Last week a Ballston Spa woman, 28-year-old Jennifer J. Bautistan, pleaded guilty to a reduced charge of disorderly conduct, a violation, and paid a fine for leaving her 5-month-old unattended in her vehicle for several minutes outside the Saratoga Springs Public Library.
She had been charged with endangering the welfare of a child, a misdemeanor. The child had been left unsecured in a child seat and covered in a blanket, and was discovered only when a bystander saw the blanket move.
The woman’s attorney declined comment.
Saratoga County District Attorney James Murphy stressed a point that he maintains eluded the woman in the Saratoga Springs case — and many others — until after the fact: Sometimes the concern is not what could happen to the unattended child, but what could happen to the parent or caregiver.
“The focus we always have is most mothers don’t intend to do anything wrong to their child,” Murphy said. “The problem is what if she trips on the stairs and hits her head, and nobody knew about the child?
“It’s not an eternity, but how long is too much?”
Invariably in the height of summer or winter a horrific story surfaces of a tragedy involving a child left in a car. The Washington Post reported that 606 children left unattended in vehicles have died from heatstroke since 1998.
But in the same recent story, the Post, reporting on a survey of 1,000 parents and caregivers conducted by Public Opinion Strategies, revealed almost seven in 10 parents were aware of the horror stories but were still OK with leaving kids unattended in cars.
There is proposed legislation in the New York State Legislature to criminalize leaving a child unattended in a motor vehicle, but law enforcement and prosecutors are concerned how any law could be worded that could fit all situations, ranging from the age of the child to weather conditions to length of time left alone, among others.
“How old does a kid have to be to babysit?” asked Saratoga Springs Police Lt.
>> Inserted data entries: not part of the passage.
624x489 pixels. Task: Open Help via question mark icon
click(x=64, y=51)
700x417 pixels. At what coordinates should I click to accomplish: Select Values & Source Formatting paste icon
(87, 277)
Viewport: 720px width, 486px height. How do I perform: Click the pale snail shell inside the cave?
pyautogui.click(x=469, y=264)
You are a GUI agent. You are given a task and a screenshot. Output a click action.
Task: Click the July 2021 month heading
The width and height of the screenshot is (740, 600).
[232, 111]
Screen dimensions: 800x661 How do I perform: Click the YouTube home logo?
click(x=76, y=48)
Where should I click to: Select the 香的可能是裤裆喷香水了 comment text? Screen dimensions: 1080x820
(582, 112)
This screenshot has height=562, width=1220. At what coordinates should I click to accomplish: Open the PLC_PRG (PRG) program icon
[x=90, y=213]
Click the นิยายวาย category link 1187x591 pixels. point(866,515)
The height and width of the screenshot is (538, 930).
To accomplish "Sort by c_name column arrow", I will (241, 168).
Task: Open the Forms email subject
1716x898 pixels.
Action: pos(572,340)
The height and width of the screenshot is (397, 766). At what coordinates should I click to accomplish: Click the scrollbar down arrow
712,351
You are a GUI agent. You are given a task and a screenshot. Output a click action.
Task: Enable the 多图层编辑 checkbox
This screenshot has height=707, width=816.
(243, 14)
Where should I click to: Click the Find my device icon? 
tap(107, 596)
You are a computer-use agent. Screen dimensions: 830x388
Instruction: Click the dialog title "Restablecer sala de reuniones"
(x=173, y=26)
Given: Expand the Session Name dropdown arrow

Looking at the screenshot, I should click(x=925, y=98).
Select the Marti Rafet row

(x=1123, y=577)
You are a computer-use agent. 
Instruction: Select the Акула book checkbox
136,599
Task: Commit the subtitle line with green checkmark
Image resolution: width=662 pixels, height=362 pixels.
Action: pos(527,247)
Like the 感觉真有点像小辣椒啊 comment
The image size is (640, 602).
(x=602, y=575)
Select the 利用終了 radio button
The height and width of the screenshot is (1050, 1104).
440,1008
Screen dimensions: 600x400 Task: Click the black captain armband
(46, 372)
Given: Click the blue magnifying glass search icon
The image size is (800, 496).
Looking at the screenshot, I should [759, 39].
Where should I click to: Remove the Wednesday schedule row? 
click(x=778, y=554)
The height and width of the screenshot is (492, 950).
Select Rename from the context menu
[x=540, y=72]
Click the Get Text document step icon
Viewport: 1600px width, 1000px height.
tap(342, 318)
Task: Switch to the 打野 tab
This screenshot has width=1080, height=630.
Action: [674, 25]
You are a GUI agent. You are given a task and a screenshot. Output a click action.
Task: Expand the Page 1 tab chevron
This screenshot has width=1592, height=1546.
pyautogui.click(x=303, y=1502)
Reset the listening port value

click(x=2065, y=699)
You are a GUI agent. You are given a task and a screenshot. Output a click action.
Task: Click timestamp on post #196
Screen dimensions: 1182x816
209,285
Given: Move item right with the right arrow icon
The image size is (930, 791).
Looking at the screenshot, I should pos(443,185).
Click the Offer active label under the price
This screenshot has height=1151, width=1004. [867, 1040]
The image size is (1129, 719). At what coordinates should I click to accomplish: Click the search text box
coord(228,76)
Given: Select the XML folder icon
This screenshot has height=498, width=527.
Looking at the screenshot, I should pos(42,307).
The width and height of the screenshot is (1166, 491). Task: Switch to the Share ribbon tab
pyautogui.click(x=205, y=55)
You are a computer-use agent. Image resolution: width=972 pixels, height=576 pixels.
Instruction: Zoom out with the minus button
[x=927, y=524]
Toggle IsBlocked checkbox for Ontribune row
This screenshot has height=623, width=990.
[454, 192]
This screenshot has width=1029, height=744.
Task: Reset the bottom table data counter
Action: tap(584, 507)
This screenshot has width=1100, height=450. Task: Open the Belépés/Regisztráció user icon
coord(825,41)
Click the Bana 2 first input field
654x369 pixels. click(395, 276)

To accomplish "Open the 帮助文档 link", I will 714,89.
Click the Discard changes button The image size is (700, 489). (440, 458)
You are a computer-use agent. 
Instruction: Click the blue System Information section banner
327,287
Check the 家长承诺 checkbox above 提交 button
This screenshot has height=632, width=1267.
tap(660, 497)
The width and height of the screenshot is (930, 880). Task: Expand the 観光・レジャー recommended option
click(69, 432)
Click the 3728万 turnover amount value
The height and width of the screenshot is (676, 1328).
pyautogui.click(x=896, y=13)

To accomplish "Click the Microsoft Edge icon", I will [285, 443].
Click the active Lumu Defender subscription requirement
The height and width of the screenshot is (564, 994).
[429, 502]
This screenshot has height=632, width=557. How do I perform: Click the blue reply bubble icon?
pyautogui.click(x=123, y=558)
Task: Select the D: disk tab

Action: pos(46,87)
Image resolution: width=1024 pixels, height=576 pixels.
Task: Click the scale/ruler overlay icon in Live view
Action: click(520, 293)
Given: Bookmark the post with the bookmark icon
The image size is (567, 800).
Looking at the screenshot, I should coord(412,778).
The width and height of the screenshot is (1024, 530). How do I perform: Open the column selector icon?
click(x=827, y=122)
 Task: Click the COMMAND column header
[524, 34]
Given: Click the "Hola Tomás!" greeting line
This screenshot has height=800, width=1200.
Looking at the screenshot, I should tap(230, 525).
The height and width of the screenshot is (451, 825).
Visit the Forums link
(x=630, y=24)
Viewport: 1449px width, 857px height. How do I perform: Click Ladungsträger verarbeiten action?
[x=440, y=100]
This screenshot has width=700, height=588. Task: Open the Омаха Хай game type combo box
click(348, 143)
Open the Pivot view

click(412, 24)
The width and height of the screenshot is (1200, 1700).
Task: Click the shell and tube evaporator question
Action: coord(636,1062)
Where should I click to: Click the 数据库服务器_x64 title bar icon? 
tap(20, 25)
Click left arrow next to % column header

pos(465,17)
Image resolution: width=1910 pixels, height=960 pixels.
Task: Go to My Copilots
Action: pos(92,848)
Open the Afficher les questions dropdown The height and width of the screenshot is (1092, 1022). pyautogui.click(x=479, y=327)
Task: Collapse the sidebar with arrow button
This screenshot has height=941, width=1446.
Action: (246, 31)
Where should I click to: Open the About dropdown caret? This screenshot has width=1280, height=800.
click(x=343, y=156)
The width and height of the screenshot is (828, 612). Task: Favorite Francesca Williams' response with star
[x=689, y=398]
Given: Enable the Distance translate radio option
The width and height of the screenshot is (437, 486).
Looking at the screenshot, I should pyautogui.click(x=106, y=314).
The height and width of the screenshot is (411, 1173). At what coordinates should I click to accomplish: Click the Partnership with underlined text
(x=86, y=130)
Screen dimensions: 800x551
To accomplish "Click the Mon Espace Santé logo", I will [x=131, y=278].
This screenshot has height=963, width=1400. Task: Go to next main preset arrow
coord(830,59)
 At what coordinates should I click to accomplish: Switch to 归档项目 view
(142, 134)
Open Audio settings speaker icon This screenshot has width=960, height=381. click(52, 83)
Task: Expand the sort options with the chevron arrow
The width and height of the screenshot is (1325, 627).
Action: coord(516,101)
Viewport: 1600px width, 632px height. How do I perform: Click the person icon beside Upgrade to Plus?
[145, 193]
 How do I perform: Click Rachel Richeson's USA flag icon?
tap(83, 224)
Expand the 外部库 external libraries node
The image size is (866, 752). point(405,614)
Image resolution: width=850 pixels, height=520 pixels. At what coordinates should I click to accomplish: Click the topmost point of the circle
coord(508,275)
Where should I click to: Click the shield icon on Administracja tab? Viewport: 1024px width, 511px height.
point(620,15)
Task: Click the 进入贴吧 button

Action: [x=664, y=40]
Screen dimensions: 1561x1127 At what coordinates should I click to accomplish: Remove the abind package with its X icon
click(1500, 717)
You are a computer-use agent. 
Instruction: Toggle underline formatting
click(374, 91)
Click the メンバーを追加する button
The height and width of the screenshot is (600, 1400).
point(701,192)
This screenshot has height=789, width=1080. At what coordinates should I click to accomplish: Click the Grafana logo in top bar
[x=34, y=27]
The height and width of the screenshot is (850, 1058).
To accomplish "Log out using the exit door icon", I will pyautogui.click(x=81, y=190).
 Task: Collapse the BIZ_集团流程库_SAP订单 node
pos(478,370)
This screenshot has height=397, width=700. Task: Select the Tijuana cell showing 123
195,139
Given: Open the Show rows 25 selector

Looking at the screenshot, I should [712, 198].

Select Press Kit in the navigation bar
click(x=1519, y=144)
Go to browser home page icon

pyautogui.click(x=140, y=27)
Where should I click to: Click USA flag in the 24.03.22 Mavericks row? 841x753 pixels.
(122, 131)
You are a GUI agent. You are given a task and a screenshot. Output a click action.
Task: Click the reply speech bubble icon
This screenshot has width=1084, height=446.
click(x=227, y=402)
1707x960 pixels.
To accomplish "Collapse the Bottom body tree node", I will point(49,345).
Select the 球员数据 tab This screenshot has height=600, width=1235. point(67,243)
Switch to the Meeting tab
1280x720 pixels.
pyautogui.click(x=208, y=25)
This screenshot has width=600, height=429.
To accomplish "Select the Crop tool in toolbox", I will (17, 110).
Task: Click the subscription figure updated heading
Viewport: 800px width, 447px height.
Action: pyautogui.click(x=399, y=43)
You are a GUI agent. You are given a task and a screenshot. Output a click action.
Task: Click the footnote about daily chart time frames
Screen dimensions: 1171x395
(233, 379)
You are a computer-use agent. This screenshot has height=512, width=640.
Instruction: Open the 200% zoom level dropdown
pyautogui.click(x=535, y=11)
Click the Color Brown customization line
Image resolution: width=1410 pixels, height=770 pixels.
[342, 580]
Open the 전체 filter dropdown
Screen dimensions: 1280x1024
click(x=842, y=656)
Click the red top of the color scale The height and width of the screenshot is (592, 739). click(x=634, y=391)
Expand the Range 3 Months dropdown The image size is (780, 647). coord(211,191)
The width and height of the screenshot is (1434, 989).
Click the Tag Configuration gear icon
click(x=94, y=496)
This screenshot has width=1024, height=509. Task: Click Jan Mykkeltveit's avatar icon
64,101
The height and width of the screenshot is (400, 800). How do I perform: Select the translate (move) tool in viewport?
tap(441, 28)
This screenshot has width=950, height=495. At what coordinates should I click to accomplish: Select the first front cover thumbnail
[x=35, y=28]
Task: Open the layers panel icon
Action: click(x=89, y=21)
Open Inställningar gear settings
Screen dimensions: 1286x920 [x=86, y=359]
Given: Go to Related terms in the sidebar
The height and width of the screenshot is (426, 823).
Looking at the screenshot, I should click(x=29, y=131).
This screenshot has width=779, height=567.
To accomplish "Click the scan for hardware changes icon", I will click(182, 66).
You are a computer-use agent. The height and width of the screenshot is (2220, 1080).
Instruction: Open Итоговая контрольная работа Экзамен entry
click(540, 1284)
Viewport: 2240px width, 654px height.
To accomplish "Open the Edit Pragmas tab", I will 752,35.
Robert H. Jillson. “I can’t say it’s black and white. It’s in the gray.
“When you go to one of these [calls] you look at the circumstances as a whole,” he continued. “Are they always slam dunks? No.”
Murphy was more blunt.
“It’s impossible to craft,” he said. “The New York statute for endangering is broad enough and can be applied on a fact-by-fact basis.”
Schenectady County District Attorney Robert Carney agreed such a law would be difficult to compose, even while conceding existing law can be applied unevenly in these cases.
“You can paint a scenario where it’s not a crime, and another where it is,” he said. “It’s not preferential behavior. But is it a crime?
“You probably just shouldn’t do it.”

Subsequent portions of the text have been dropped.